Study design. Study 04 and Study 05 were identical Phase III, randomized, double-blind, two-part, vehicle-controlled studies. In part 1, male and female subjects aged nine years or older were eligible; they were required to have lesion counts within predetermined criteria and IGA scores for acne severity of 3 (“moderate”) or 4 (“severe”) (Table 1). Excluded were females who were pregnant, lactating, or planning a pregnancy, and individuals with any dermatologic condition of the face or facial hair that could interfere with clinical evaluations, such as acne conglobate, acne fulminans, or secondary acne (e.g., chloracne, drug-induced acne). Eligible subjects were randomized 2:1 to receive FMX101 4% or vehicle, self-applied once daily for 12 weeks, in the double-blind phase. At Week 12, subjects from either treatment arm were invited to continue into the open-label phase (part 2) for an additional 40 weeks, provided their acne had not worsened relative to their baseline IGA assessment. In the open-label phase, treatment was guided by each subject’s clinical response. Treatment could be stopped if there was clinical improvement or a resolution of acne or could be restarted if acne recurred or worsened, as subjects remained in the study even if treatment was stopped. Throughout the open-label phase of the study, concomitant acne medications were permitted.

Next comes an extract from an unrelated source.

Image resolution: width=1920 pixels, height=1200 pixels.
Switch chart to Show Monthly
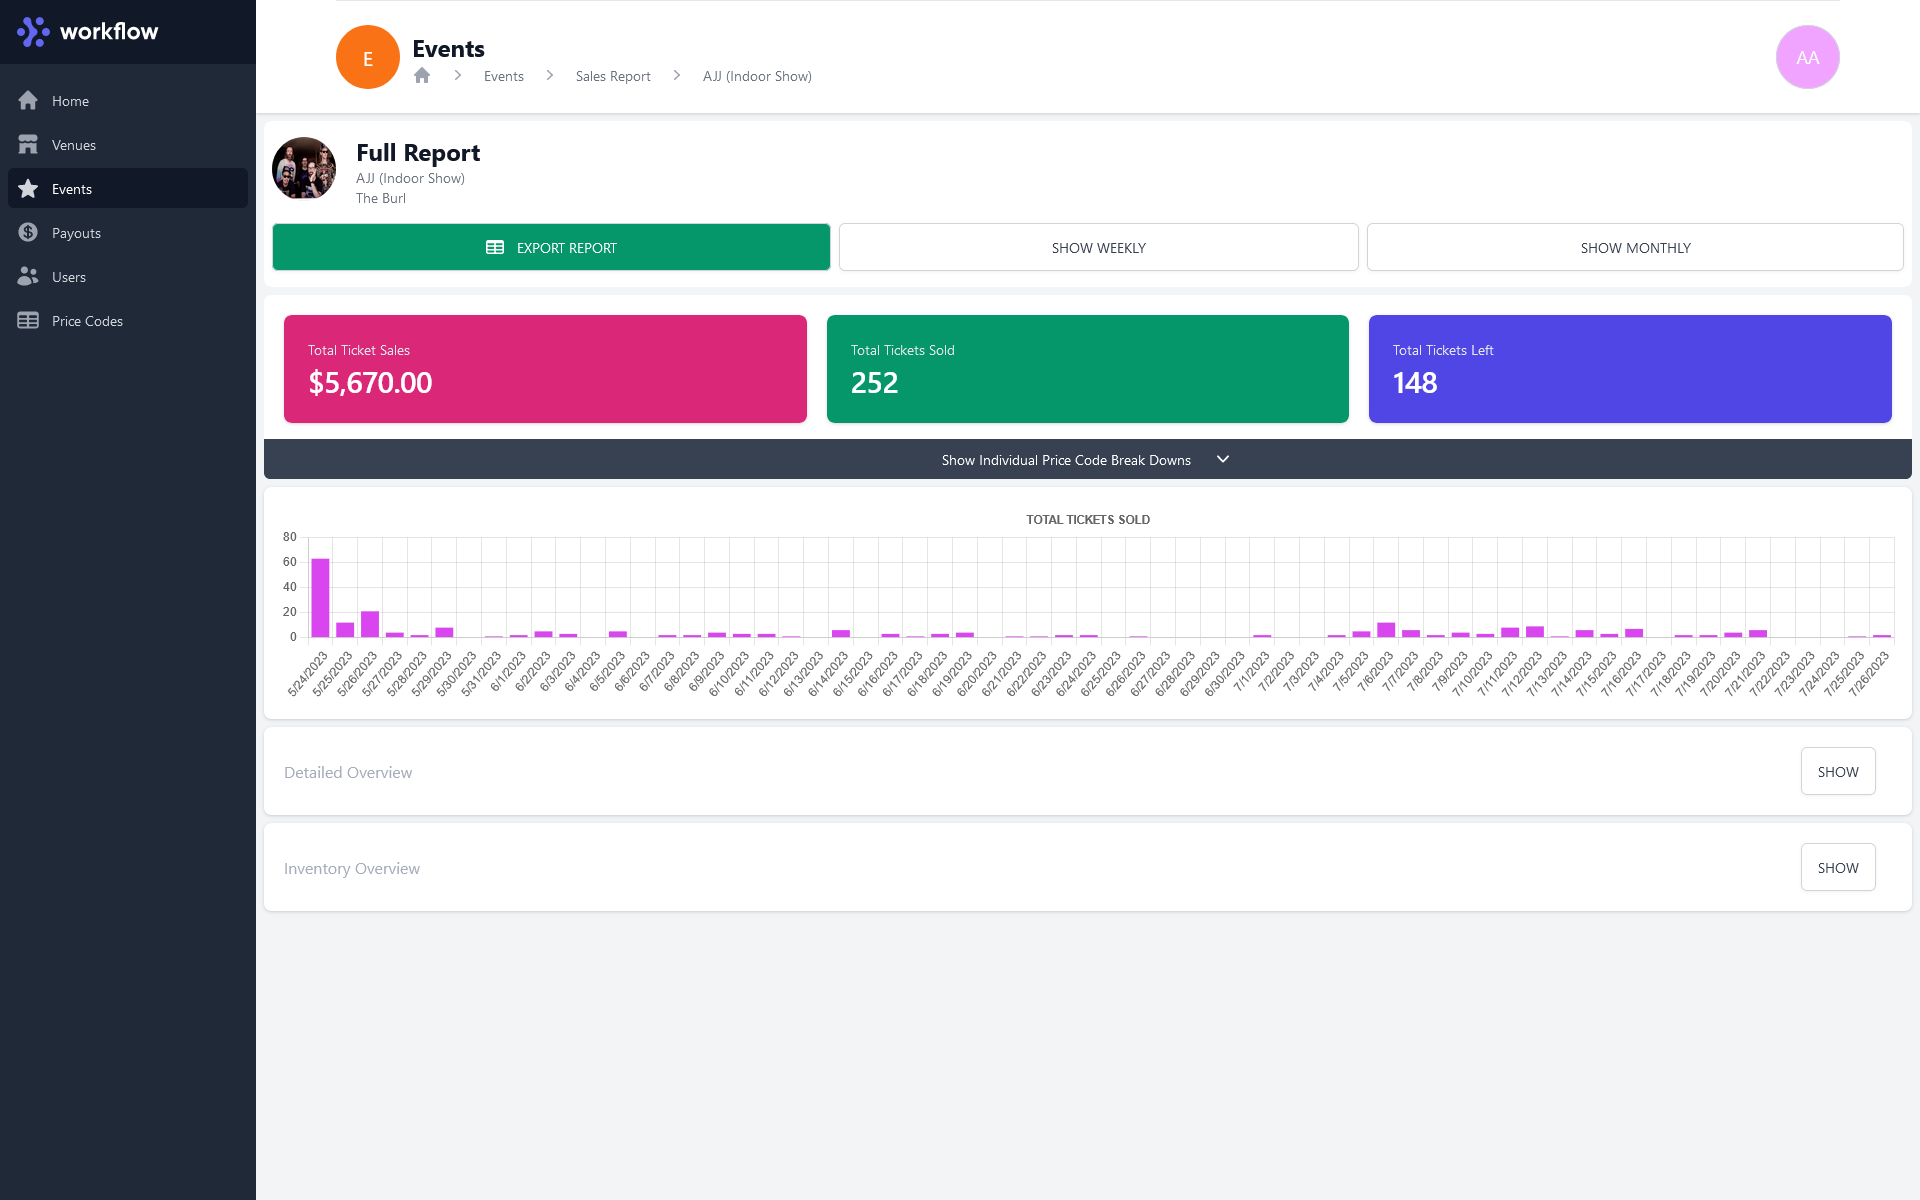click(x=1634, y=248)
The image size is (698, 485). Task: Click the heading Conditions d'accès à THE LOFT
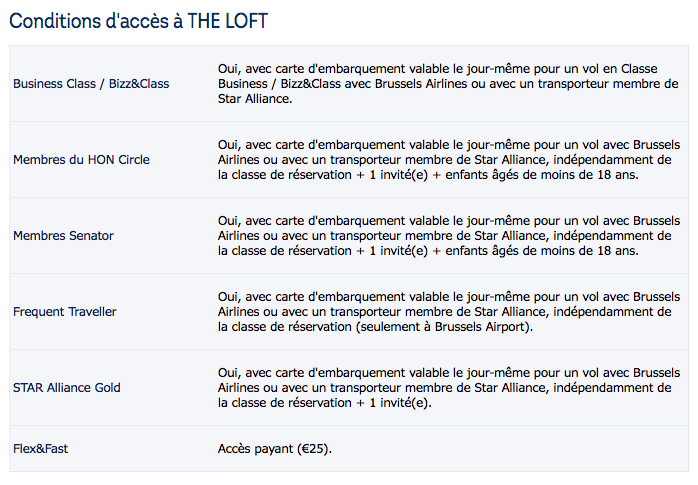coord(138,21)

Both studies were conducted in compliance with the principles of the Declaration of Helsinki and of Good Clinical Practice, and conformed with all applicable regulatory requirements, per the 2016 revised guidelines of the International Conference for Harmonisation of Technical Requirements for Pharmaceuticals for Human Use. The study protocol was approved by an institutional review board or an independent ethics committee at each site; all patients provided written informed consent.
Safety endpoints. The majority of the open-label safety and efficacy assessments were carried out at all visits (treatment Weeks 16, 22, 28, 34, 40, 46, and 52). Treatment weeks were calculated from the baseline of the study’s double-blind phase (part 1). Laboratory testing was carried out at Weeks 28 and 52. Safety assessments included adverse events, vital signs, dermal tolerability, and laboratory testing; subject satisfaction was assessed by a questionnaire administered at Week 52. Although not a primary objective of this phase of the studies, efficacy in the open-label phase was assessed and reported as 1) the absolute change in inflammatory and noninflammatory lesion counts from baseline of the double-blind phase; and 2) the portion (percentage) of subjects achieving IGA treatment success.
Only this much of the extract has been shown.